#### [DATA UNDER STUDY]
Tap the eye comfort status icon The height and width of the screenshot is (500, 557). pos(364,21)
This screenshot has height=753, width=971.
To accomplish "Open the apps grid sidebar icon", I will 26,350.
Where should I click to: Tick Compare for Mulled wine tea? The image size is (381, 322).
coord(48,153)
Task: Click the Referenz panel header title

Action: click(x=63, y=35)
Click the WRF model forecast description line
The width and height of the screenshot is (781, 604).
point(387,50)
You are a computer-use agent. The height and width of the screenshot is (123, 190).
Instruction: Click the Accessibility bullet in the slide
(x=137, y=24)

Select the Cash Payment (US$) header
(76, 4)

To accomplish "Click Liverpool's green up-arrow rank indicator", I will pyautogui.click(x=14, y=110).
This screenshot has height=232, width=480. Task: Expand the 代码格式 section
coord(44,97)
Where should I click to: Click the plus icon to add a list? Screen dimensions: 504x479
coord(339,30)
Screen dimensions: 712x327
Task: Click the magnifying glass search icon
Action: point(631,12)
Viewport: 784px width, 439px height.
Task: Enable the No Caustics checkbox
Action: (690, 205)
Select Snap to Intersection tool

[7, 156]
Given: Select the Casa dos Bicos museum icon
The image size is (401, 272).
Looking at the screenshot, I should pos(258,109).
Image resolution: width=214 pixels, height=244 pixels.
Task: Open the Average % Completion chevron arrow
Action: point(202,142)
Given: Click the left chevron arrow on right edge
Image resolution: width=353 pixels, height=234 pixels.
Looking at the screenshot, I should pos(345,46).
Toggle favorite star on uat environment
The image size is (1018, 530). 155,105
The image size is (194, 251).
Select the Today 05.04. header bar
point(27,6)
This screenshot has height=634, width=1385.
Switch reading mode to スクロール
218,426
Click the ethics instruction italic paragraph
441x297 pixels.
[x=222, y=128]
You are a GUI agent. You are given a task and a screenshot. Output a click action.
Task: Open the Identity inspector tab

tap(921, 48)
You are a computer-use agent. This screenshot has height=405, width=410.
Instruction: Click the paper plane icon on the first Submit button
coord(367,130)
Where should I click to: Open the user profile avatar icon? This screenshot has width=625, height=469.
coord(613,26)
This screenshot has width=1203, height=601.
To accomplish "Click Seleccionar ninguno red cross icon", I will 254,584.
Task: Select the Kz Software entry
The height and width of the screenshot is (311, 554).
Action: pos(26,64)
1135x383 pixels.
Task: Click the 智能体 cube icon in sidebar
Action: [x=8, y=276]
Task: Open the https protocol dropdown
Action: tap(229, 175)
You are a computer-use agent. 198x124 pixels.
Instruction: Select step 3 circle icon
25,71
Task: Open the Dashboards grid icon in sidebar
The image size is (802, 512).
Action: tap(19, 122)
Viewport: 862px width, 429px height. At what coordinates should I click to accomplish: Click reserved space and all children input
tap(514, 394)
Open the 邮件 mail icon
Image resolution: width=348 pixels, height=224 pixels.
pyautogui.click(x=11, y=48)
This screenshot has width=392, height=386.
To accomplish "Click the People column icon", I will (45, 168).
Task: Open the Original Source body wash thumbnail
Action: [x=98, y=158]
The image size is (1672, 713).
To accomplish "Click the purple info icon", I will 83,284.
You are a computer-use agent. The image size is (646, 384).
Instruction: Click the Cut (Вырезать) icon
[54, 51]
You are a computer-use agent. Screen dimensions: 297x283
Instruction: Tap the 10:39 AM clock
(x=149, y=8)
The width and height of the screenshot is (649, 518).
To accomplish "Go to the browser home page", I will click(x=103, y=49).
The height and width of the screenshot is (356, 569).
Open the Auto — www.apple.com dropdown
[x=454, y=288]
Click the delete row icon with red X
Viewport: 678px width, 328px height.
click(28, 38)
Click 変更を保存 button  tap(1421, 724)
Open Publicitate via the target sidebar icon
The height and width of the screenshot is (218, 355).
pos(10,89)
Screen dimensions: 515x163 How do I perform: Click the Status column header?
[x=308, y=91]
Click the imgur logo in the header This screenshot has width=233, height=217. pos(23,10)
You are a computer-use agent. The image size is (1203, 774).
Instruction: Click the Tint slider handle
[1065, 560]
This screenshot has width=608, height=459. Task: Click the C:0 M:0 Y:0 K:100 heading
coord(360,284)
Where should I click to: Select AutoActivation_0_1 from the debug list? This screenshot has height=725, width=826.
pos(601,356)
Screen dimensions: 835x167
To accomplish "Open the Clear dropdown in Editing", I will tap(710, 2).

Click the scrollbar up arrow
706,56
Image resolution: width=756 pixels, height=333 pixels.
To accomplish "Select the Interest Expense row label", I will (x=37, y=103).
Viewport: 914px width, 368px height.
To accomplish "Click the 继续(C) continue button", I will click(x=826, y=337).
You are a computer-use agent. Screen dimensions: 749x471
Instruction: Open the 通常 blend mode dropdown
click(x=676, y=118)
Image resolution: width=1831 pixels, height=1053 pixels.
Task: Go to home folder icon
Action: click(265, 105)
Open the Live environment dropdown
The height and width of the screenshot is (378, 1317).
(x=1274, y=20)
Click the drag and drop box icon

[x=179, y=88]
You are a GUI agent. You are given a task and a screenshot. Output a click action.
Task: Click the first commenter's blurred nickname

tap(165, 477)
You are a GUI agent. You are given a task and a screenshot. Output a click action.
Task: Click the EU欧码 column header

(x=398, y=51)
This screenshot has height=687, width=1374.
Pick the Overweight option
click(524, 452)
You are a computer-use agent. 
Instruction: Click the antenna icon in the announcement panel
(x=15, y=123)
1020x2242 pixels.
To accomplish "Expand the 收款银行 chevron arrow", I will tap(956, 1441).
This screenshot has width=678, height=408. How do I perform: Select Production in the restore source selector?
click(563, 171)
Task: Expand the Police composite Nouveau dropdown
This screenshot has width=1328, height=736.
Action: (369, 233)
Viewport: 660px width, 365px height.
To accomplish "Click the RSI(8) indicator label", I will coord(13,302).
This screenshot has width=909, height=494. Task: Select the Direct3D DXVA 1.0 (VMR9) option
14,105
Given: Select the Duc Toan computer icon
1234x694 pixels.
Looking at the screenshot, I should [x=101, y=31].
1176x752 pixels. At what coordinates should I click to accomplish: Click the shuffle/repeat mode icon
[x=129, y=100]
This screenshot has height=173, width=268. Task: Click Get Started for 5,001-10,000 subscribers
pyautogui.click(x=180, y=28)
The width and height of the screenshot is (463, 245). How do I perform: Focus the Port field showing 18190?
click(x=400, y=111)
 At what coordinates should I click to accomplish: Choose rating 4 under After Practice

#### [DIRECTIONS]
Write down, word for word, the lines above from the one containing "You are a computer-use agent. The image size is (1203, 774)." through the one containing "You are a computer-use agent. Screen dimensions: 749x471", both ends included.

#### [ANSWER TO THE PROBLEM]
You are a computer-use agent. The image size is (1203, 774).
Instruction: Click the Tint slider handle
[1065, 560]
This screenshot has width=608, height=459. Task: Click the C:0 M:0 Y:0 K:100 heading
coord(360,284)
Where should I click to: Select AutoActivation_0_1 from the debug list? This screenshot has height=725, width=826.
pos(601,356)
Screen dimensions: 835x167
To accomplish "Open the Clear dropdown in Editing", I will tap(710, 2).

Click the scrollbar up arrow
706,56
Image resolution: width=756 pixels, height=333 pixels.
To accomplish "Select the Interest Expense row label", I will (x=37, y=103).
Viewport: 914px width, 368px height.
To accomplish "Click the 继续(C) continue button", I will click(x=826, y=337).
You are a computer-use agent. Screen dimensions: 749x471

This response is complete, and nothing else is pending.